DATA SHOWN

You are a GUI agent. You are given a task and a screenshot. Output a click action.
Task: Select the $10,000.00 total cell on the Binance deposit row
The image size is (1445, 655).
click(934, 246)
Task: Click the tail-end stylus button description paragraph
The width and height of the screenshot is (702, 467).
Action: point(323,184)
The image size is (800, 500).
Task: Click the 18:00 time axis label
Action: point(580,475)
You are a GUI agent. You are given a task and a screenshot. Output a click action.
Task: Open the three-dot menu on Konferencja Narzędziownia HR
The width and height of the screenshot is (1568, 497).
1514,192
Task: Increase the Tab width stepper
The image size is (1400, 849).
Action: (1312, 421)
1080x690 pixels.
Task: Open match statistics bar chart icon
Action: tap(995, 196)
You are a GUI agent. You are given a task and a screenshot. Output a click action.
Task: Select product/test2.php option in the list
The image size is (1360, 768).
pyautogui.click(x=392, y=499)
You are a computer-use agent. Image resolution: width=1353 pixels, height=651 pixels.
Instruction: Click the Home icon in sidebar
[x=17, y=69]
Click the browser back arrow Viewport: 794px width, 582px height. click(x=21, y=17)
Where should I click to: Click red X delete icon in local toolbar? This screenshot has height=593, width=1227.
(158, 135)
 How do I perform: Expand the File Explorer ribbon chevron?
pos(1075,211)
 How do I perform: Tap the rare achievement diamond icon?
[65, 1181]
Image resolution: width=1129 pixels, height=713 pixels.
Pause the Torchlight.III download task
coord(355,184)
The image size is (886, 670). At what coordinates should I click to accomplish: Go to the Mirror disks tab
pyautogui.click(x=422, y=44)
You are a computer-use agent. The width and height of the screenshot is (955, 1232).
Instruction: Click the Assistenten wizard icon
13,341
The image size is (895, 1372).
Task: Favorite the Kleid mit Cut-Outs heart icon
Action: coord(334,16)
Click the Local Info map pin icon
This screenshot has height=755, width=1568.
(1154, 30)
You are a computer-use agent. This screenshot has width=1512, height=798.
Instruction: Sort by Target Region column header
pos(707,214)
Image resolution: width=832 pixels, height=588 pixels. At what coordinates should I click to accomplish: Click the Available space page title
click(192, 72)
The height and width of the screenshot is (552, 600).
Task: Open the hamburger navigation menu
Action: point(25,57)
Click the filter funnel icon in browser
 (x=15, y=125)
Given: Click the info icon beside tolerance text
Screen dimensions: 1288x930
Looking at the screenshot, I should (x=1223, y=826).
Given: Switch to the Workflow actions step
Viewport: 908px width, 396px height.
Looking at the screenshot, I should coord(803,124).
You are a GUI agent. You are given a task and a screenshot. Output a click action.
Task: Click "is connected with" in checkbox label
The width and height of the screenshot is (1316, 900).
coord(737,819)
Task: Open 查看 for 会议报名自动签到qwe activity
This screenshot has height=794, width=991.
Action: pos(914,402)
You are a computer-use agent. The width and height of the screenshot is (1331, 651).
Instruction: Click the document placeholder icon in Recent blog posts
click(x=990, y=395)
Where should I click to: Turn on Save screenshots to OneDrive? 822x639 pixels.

WHAT TO PRODUCE
Print, without alteration, only the lines above between the one holding "How do I perform: Expand" and the one holding "Given: Click the", inclusive.

COMPLETED EXERCISE
 How do I perform: Expand the File Explorer ribbon chevron?
pos(1075,211)
 How do I perform: Tap the rare achievement diamond icon?
[65, 1181]
Image resolution: width=1129 pixels, height=713 pixels.
Pause the Torchlight.III download task
coord(355,184)
The image size is (886, 670). At what coordinates should I click to accomplish: Go to the Mirror disks tab
pyautogui.click(x=422, y=44)
You are a computer-use agent. The width and height of the screenshot is (955, 1232).
Instruction: Click the Assistenten wizard icon
13,341
The image size is (895, 1372).
Task: Favorite the Kleid mit Cut-Outs heart icon
Action: coord(334,16)
Click the Local Info map pin icon
This screenshot has height=755, width=1568.
(1154, 30)
You are a computer-use agent. This screenshot has width=1512, height=798.
Instruction: Sort by Target Region column header
pos(707,214)
Image resolution: width=832 pixels, height=588 pixels. At what coordinates should I click to accomplish: Click the Available space page title
click(192, 72)
The height and width of the screenshot is (552, 600).
Task: Open the hamburger navigation menu
Action: point(25,57)
Click the filter funnel icon in browser
 (x=15, y=125)
Given: Click the info icon beside tolerance text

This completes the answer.